Saturday, July 29, 2023

Seven books about daughters grieving their fathers

Kristina Busch is a lesbian writer living in Minnesota. She is an intern at Electric Literature, a prose editor for the Lumiere Review, and a staff editor at HerStry. She holds a BA in English from the University of Minnesota – Twin Cities.

At Electric Lit Busch tagged "seven books [that] portray the fragile and complex relationships between fathers and daughters, and the shock as that bond is forever severed," including:
H Is for Hawk by Helen MacDonald

After the death of her photojournalist father, MacDonald makes a shift in her life and decides to train a young goshawk, a wildly misunderstood species of bird that faced near extinction hundreds of years ago. As she revisits T.H. White’s misguided 1951 book The Goshawk, MacDonald sees her own experience mirroring the author’s: the fear of making a vital mistake and risk the hawk loathing you, the projection of the child-self as the headstrong hawk and the adult-self as its empathetic and patient teacher. In this gripping, unflinching love letter to birds and falconry, MacDonald writes, “Some deep part of me was trying to rebuild itself, and its model was right there on my fist. The hawk was everything I wanted to be: solidarity, self-possessed, free from grief, and numb to the hurts of human life. I was turning into a hawk.”

Data extract

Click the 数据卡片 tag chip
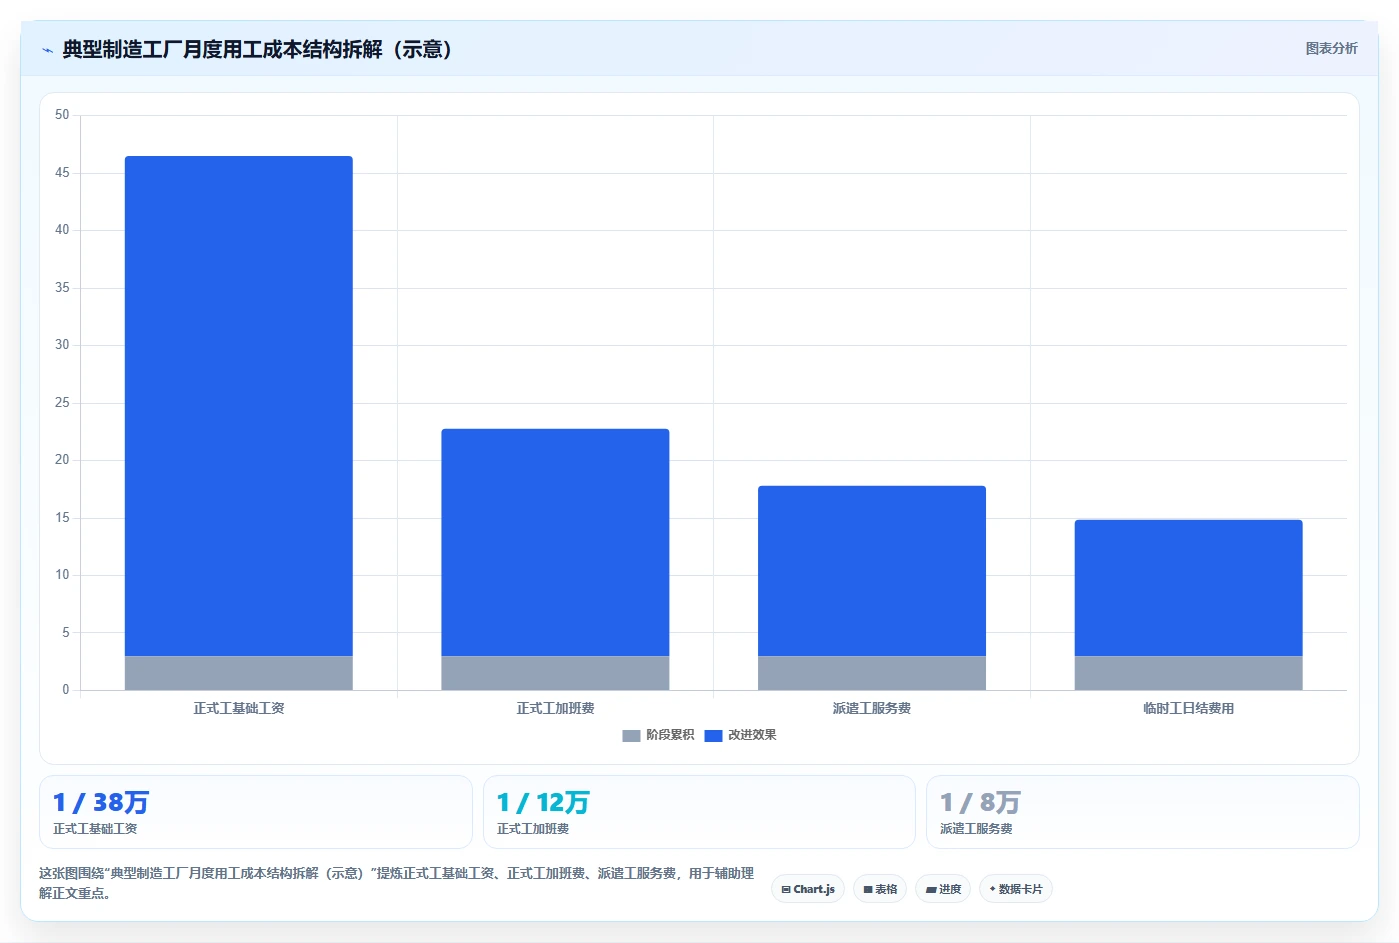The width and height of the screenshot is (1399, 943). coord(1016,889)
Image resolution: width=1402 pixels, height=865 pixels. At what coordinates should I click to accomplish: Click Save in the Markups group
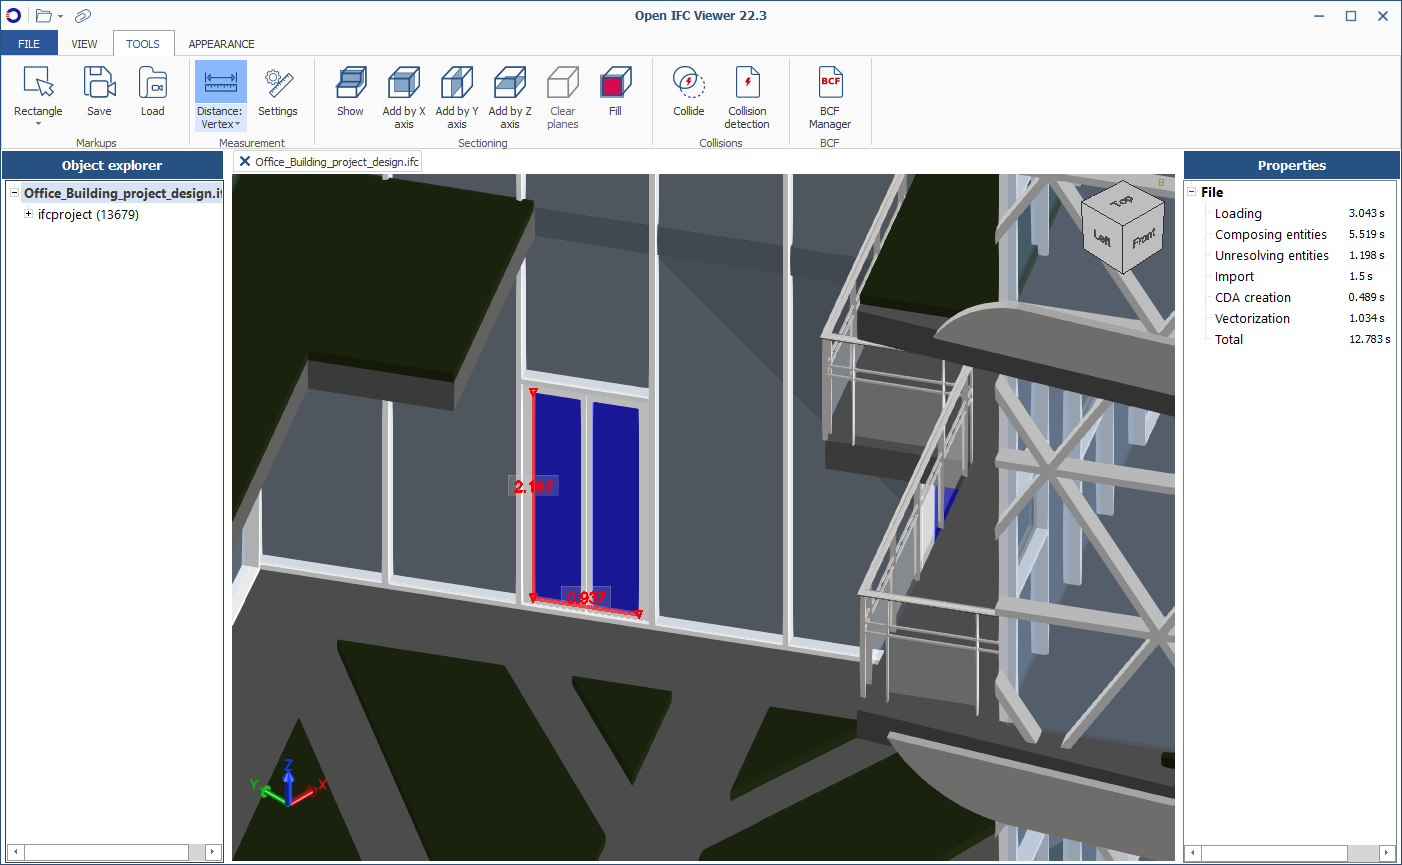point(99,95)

...

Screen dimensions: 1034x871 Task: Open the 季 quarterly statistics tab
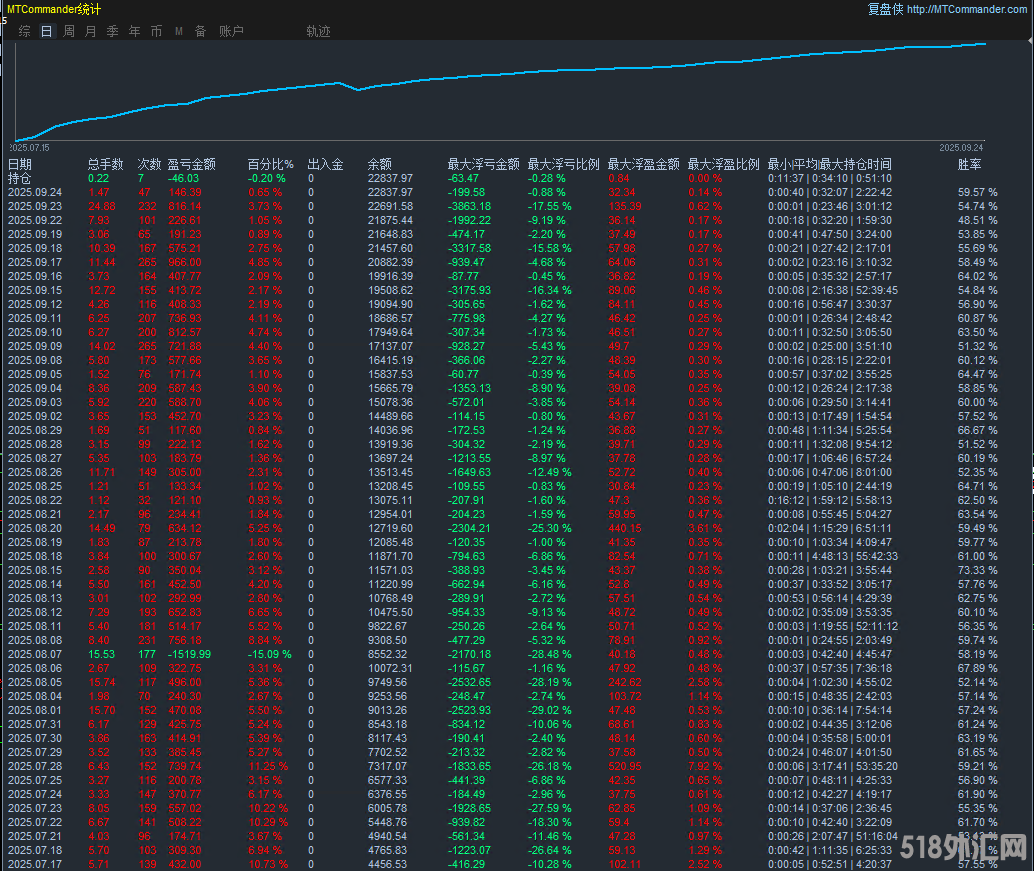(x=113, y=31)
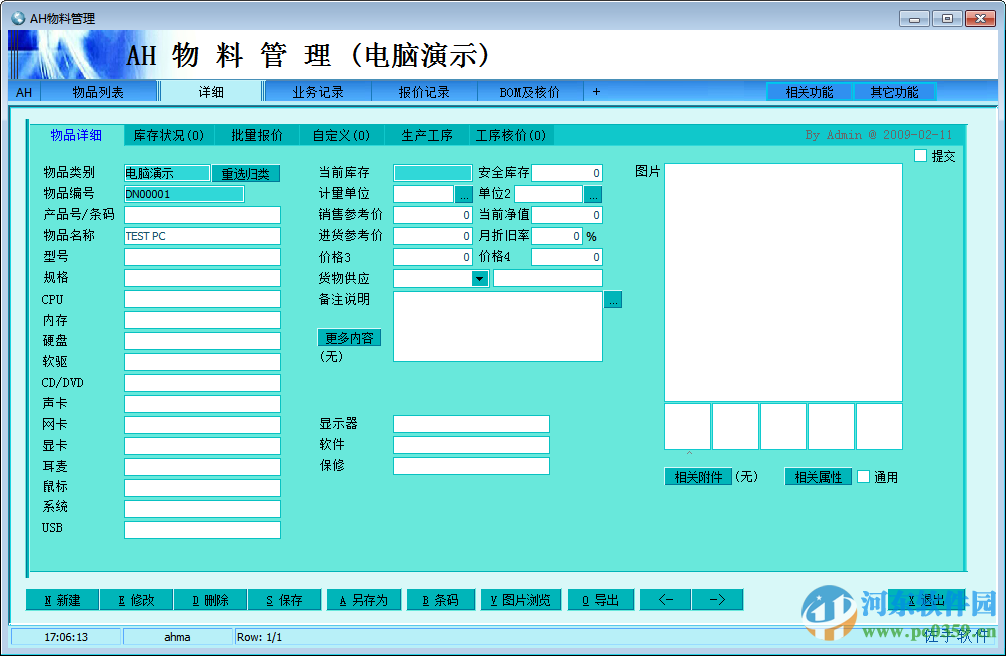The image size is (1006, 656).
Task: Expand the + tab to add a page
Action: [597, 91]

Prompt 1
Copy the stretch of the post about books on daughters grieving their fathers from "Saturday, July 29, 2023" through "Minnesota – Twin Cities.", word for word.
Prompt 2
Name every publication where, according to the post on books about daughters grieving their fathers, Kristina Busch holds a position.
Prompt 3
Continue the post about books on daughters grieving their fathers from the point where it stops.

Your response 1
Saturday, July 29, 2023

Seven books about daughters grieving their fathers

Kristina Busch is a lesbian writer living in Minnesota. She is an intern at Electric Literature, a prose editor for the Lumiere Review, and a staff editor at HerStry. She holds a BA in English from the University of Minnesota – Twin Cities.

Your response 2
Electric Literature
the Lumiere Review
HerStry

Your response 3
Read about another entry on the list.

H Is for Hawk is among Raynor Winn's nine top nature memoirs, Lit Hub's ten best memoirs of the decade, Sigrid Nunez's six favorite books that feature animals, Sam Miller's top ten books about fathers, Barack Obama's summer 2016 reading list, Jeffrey Lent's top ten books about justice and redemption, and Alex Hourston’s ten top unlikely friendships in literature.